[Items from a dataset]
_ _ _ _

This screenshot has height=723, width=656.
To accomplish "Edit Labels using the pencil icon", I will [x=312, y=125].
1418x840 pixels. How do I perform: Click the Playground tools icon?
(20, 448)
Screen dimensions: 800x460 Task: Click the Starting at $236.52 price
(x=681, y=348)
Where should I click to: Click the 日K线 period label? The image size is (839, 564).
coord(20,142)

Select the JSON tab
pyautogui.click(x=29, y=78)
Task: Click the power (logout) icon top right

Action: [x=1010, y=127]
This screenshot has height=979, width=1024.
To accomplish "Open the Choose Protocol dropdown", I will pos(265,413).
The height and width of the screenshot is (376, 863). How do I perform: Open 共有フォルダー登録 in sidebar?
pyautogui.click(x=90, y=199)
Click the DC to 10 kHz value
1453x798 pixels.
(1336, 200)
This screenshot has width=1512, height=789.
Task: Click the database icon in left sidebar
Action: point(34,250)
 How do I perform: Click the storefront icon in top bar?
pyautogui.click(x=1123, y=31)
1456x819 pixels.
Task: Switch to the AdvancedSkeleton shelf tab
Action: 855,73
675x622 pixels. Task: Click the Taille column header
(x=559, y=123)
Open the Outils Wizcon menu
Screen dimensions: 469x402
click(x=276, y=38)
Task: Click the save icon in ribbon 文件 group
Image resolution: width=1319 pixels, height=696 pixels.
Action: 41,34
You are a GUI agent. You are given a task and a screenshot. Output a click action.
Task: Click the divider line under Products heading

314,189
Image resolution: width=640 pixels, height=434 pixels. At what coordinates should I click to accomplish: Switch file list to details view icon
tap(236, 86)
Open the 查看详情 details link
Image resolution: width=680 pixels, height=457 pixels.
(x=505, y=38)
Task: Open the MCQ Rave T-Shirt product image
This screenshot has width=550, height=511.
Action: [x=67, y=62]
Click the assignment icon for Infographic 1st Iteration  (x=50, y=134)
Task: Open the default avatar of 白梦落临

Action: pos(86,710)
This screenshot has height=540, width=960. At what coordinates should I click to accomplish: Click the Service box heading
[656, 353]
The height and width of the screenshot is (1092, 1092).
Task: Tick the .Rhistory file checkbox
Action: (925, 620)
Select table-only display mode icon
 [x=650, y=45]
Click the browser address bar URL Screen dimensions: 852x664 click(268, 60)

_ _ _ _

Task details – From the records above, pull every line that carries the word "will".

Task solution –
To accomplish "Edit Labels using the pencil icon", I will [x=312, y=125].
To accomplish "Open the Choose Protocol dropdown", I will pos(265,413).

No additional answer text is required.